:: What to work on ::
The entries that follow include a run beginning at the line with "The width and height of the screenshot is (1200, 639)." and ending at the line with "Clear the History"; restate that run word for word and leave the rest out.

:: Given entries ::
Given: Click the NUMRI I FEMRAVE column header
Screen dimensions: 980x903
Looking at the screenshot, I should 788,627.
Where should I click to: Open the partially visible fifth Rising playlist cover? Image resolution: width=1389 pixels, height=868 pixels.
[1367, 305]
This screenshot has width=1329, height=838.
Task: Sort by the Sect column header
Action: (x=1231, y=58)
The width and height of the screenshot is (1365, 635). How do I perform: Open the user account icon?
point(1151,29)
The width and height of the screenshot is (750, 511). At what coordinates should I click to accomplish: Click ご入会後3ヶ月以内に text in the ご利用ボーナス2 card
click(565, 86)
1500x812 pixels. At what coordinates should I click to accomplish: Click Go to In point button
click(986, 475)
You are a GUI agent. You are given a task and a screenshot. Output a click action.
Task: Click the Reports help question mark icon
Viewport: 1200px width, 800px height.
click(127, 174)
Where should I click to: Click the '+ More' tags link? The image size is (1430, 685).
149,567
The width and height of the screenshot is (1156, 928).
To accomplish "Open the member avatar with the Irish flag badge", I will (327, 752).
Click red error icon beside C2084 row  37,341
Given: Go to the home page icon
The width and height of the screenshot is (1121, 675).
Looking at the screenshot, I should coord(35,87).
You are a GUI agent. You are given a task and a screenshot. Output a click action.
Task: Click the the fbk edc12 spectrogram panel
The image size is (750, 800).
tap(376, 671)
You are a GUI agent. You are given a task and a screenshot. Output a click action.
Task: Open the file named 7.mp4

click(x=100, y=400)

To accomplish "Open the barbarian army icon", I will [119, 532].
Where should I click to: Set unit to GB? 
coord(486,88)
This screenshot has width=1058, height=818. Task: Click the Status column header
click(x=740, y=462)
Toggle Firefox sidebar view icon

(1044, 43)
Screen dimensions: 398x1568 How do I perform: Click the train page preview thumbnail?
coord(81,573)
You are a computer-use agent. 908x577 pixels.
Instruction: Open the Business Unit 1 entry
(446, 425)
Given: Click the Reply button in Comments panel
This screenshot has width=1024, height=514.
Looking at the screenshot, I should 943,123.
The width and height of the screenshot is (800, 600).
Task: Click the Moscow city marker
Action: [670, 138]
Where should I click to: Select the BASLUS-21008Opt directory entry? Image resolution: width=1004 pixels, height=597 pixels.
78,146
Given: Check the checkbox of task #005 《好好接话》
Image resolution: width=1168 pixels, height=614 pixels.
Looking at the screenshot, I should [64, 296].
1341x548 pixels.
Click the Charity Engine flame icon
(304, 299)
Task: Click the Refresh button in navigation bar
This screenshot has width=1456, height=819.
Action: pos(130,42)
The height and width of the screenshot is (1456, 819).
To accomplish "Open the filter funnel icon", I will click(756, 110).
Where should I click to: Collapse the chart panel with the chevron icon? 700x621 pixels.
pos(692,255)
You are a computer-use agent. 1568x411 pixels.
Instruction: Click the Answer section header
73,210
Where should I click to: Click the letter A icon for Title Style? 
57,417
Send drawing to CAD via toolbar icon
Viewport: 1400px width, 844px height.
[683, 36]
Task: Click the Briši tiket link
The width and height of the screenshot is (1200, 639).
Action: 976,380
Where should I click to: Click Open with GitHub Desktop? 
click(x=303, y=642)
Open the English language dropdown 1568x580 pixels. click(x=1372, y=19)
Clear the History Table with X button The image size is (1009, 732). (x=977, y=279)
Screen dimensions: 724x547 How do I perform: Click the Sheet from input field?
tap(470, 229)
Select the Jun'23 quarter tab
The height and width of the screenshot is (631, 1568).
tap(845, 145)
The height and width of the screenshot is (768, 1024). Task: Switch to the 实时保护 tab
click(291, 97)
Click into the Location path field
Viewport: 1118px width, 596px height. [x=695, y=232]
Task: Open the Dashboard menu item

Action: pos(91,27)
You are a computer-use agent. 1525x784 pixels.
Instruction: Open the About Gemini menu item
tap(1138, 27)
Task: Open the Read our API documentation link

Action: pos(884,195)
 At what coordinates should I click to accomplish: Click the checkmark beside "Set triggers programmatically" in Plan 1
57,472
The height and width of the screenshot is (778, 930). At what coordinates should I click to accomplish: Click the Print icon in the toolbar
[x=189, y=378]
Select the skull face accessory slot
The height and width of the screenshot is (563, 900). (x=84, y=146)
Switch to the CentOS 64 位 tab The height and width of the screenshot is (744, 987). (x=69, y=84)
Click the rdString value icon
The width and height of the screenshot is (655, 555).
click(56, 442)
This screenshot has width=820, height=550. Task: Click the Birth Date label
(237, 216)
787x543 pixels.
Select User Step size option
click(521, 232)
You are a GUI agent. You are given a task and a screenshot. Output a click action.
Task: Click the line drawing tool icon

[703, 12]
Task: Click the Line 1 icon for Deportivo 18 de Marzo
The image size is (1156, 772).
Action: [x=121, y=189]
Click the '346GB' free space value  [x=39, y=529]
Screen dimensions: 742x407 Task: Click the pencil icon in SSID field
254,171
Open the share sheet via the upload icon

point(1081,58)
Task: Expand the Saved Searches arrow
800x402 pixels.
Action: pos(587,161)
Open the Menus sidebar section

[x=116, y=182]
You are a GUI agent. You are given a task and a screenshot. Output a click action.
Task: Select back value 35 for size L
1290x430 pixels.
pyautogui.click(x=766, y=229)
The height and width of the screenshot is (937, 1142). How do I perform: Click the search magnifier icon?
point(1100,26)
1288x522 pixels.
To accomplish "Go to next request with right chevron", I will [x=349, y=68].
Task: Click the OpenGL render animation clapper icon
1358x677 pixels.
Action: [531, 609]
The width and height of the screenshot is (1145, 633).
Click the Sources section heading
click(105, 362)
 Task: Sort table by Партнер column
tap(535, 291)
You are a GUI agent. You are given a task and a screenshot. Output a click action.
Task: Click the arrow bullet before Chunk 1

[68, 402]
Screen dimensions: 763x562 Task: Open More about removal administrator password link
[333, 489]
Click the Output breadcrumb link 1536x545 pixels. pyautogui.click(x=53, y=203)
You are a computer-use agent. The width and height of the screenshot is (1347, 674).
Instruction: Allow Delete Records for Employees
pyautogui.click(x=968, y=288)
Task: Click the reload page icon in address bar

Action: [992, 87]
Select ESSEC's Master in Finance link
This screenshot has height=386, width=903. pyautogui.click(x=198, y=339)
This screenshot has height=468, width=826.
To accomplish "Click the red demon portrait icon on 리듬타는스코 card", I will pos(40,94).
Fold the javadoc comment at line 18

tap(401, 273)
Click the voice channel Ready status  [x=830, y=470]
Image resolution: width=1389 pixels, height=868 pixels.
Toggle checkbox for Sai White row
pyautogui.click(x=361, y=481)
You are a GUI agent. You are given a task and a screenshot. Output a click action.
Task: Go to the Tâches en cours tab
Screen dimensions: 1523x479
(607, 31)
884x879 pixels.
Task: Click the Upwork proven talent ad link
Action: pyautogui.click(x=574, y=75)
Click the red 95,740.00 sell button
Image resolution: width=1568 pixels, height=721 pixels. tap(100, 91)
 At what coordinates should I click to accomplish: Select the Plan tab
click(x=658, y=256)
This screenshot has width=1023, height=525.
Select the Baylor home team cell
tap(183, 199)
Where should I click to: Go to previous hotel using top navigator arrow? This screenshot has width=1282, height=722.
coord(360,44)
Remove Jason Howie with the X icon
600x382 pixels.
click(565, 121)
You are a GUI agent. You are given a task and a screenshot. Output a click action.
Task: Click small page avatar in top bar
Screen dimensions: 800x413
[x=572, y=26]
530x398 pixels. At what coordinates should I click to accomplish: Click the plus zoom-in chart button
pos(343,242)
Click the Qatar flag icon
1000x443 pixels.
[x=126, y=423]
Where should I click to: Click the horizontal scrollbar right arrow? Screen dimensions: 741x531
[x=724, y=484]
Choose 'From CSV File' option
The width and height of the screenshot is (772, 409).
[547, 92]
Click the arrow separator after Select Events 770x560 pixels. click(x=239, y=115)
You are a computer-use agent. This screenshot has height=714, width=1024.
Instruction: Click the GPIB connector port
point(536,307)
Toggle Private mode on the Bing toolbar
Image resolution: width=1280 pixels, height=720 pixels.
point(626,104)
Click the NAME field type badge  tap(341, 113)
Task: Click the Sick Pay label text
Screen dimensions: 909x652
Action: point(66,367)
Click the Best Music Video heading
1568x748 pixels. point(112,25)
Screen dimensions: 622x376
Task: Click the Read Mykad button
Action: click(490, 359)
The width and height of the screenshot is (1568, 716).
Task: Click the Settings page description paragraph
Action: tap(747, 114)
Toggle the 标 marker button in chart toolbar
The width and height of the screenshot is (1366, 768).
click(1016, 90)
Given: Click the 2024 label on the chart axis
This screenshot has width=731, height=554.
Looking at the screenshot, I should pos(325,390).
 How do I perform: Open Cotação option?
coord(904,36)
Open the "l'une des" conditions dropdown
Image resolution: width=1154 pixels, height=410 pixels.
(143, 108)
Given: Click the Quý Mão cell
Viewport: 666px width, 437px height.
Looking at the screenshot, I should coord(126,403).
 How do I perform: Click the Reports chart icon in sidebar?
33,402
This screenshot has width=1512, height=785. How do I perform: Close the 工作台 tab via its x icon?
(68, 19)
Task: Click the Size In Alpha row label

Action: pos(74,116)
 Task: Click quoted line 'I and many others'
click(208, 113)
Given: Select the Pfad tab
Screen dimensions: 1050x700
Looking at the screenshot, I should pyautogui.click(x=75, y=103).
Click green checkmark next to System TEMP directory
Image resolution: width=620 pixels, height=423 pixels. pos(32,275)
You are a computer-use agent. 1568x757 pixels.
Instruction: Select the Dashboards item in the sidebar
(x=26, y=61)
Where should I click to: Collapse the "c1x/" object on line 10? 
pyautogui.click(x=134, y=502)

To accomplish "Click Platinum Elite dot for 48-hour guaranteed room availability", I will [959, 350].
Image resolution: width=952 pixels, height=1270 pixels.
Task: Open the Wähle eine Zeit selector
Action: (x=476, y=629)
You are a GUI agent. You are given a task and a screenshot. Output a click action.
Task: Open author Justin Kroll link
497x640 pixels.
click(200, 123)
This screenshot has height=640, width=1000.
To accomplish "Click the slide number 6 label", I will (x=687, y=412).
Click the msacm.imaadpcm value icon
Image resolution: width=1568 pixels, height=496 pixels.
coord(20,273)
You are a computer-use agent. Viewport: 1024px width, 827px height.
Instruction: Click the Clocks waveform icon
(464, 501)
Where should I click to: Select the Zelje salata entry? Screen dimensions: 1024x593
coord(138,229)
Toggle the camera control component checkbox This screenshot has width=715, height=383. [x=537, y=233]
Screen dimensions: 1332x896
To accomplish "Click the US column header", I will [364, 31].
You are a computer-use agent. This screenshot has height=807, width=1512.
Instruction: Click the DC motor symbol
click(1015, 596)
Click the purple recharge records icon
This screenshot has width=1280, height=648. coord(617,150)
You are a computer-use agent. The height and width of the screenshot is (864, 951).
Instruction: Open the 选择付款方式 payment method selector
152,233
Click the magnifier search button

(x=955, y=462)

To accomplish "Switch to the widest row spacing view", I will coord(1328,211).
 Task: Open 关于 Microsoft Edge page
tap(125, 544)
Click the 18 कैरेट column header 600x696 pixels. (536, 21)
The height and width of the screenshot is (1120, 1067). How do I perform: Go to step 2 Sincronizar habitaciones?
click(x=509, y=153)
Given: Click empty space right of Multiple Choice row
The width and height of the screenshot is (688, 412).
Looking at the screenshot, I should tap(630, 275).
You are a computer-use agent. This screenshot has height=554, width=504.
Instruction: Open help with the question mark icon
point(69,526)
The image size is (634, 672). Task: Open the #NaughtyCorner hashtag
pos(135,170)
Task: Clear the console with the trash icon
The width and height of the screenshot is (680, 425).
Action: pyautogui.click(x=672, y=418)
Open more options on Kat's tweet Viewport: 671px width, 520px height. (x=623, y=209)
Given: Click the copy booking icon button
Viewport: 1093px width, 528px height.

:: Exercise result ::
The width and height of the screenshot is (1200, 639).
Action: 976,380
Where should I click to: Click Open with GitHub Desktop? 
click(x=303, y=642)
Open the English language dropdown 1568x580 pixels. click(x=1372, y=19)
Clear the History Table with X button The image size is (1009, 732). (x=977, y=279)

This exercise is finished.